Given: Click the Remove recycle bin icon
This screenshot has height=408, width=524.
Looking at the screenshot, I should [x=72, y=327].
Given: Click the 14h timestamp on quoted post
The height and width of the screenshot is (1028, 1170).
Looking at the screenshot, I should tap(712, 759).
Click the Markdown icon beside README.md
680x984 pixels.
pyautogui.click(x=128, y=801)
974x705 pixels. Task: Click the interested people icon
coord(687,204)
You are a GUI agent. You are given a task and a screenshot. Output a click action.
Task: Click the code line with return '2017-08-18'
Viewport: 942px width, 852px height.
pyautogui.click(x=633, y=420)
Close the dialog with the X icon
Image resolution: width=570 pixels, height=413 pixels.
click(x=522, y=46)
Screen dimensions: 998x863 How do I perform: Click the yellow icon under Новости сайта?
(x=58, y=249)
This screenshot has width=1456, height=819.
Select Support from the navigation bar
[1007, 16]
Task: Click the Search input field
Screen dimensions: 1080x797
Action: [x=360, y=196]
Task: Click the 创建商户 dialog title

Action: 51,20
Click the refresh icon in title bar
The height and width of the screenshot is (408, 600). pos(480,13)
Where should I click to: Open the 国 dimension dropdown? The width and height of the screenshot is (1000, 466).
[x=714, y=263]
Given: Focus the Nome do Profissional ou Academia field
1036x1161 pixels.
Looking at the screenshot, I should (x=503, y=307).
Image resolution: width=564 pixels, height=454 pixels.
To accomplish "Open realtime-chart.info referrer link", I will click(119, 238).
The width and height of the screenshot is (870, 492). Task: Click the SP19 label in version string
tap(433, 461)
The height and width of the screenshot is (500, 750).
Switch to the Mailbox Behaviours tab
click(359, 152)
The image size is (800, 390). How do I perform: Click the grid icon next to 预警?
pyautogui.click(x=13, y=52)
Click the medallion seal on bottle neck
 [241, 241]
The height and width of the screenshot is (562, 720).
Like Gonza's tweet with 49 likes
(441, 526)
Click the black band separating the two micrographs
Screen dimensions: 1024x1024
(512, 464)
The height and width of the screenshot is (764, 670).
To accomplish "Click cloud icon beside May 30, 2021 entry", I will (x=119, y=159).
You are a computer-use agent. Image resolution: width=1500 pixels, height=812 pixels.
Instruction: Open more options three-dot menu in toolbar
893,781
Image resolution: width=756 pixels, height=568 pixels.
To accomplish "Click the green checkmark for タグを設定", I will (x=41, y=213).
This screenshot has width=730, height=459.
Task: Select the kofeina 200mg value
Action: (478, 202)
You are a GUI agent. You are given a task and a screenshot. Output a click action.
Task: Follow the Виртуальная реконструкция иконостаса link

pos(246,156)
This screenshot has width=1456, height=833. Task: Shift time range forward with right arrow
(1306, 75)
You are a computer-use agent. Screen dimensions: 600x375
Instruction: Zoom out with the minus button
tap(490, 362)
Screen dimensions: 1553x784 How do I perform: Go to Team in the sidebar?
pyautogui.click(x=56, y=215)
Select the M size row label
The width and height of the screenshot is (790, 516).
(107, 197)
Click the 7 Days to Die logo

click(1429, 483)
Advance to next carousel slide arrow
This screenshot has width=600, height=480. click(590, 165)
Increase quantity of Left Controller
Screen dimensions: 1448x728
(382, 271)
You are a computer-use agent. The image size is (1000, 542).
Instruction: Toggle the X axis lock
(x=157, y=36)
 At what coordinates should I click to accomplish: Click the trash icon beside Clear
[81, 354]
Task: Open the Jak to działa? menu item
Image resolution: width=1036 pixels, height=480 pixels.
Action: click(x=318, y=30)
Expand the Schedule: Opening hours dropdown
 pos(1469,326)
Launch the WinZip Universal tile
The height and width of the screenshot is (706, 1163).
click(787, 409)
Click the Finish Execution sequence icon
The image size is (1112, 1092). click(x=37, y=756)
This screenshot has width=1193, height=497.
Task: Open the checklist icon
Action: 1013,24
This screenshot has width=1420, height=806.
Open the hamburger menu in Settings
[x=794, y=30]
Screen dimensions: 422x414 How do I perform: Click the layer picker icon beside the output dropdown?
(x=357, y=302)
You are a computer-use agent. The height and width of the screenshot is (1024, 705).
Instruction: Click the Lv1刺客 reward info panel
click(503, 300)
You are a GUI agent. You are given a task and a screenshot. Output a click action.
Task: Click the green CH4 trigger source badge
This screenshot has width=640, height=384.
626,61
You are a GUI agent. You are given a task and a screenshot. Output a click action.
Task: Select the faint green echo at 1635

## Aim of the task
Every line of the data above belongs in the answer, unchanged.

## The completed task
Given: Click the Remove recycle bin icon
This screenshot has height=408, width=524.
Looking at the screenshot, I should [x=72, y=327].
Given: Click the 14h timestamp on quoted post
The height and width of the screenshot is (1028, 1170).
Looking at the screenshot, I should tap(712, 759).
Click the Markdown icon beside README.md
680x984 pixels.
pyautogui.click(x=128, y=801)
974x705 pixels. Task: Click the interested people icon
coord(687,204)
You are a GUI agent. You are given a task and a screenshot. Output a click action.
Task: Click the code line with return '2017-08-18'
Viewport: 942px width, 852px height.
pyautogui.click(x=633, y=420)
Close the dialog with the X icon
Image resolution: width=570 pixels, height=413 pixels.
click(x=522, y=46)
Screen dimensions: 998x863 How do I perform: Click the yellow icon under Новости сайта?
(x=58, y=249)
This screenshot has width=1456, height=819.
Select Support from the navigation bar
[1007, 16]
Task: Click the Search input field
Screen dimensions: 1080x797
Action: [x=360, y=196]
Task: Click the 创建商户 dialog title

Action: 51,20
Click the refresh icon in title bar
The height and width of the screenshot is (408, 600). pos(480,13)
Where should I click to: Open the 国 dimension dropdown? The width and height of the screenshot is (1000, 466).
[x=714, y=263]
Given: Focus the Nome do Profissional ou Academia field
1036x1161 pixels.
Looking at the screenshot, I should (x=503, y=307).
Image resolution: width=564 pixels, height=454 pixels.
To accomplish "Open realtime-chart.info referrer link", I will click(119, 238).
The width and height of the screenshot is (870, 492). Task: Click the SP19 label in version string
tap(433, 461)
The height and width of the screenshot is (500, 750).
Switch to the Mailbox Behaviours tab
click(359, 152)
The image size is (800, 390). How do I perform: Click the grid icon next to 预警?
pyautogui.click(x=13, y=52)
Click the medallion seal on bottle neck
 [241, 241]
The height and width of the screenshot is (562, 720).
Like Gonza's tweet with 49 likes
(441, 526)
Click the black band separating the two micrographs
Screen dimensions: 1024x1024
(512, 464)
The height and width of the screenshot is (764, 670).
To accomplish "Click cloud icon beside May 30, 2021 entry", I will (x=119, y=159).
You are a computer-use agent. Image resolution: width=1500 pixels, height=812 pixels.
Instruction: Open more options three-dot menu in toolbar
893,781
Image resolution: width=756 pixels, height=568 pixels.
To accomplish "Click the green checkmark for タグを設定", I will (x=41, y=213).
This screenshot has width=730, height=459.
Task: Select the kofeina 200mg value
Action: (478, 202)
You are a GUI agent. You are given a task and a screenshot. Output a click action.
Task: Follow the Виртуальная реконструкция иконостаса link

pos(246,156)
This screenshot has width=1456, height=833. Task: Shift time range forward with right arrow
(1306, 75)
You are a computer-use agent. Screen dimensions: 600x375
Instruction: Zoom out with the minus button
tap(490, 362)
Screen dimensions: 1553x784 How do I perform: Go to Team in the sidebar?
pyautogui.click(x=56, y=215)
Select the M size row label
The width and height of the screenshot is (790, 516).
(107, 197)
Click the 7 Days to Die logo

click(1429, 483)
Advance to next carousel slide arrow
This screenshot has width=600, height=480. click(590, 165)
Increase quantity of Left Controller
Screen dimensions: 1448x728
(382, 271)
You are a computer-use agent. The image size is (1000, 542).
Instruction: Toggle the X axis lock
(x=157, y=36)
 At what coordinates should I click to accomplish: Click the trash icon beside Clear
[81, 354]
Task: Open the Jak to działa? menu item
Image resolution: width=1036 pixels, height=480 pixels.
Action: click(x=318, y=30)
Expand the Schedule: Opening hours dropdown
 pos(1469,326)
Launch the WinZip Universal tile
The height and width of the screenshot is (706, 1163).
click(787, 409)
Click the Finish Execution sequence icon
The image size is (1112, 1092). click(x=37, y=756)
This screenshot has width=1193, height=497.
Task: Open the checklist icon
Action: 1013,24
This screenshot has width=1420, height=806.
Open the hamburger menu in Settings
[x=794, y=30]
Screen dimensions: 422x414 How do I perform: Click the layer picker icon beside the output dropdown?
(x=357, y=302)
You are a computer-use agent. The height and width of the screenshot is (1024, 705).
Instruction: Click the Lv1刺客 reward info panel
click(503, 300)
You are a GUI agent. You are given a task and a screenshot. Output a click action.
Task: Click the green CH4 trigger source badge
This screenshot has width=640, height=384.
626,61
You are a GUI agent. You are given a task and a screenshot. Output a click action.
Task: Select the faint green echo at 1635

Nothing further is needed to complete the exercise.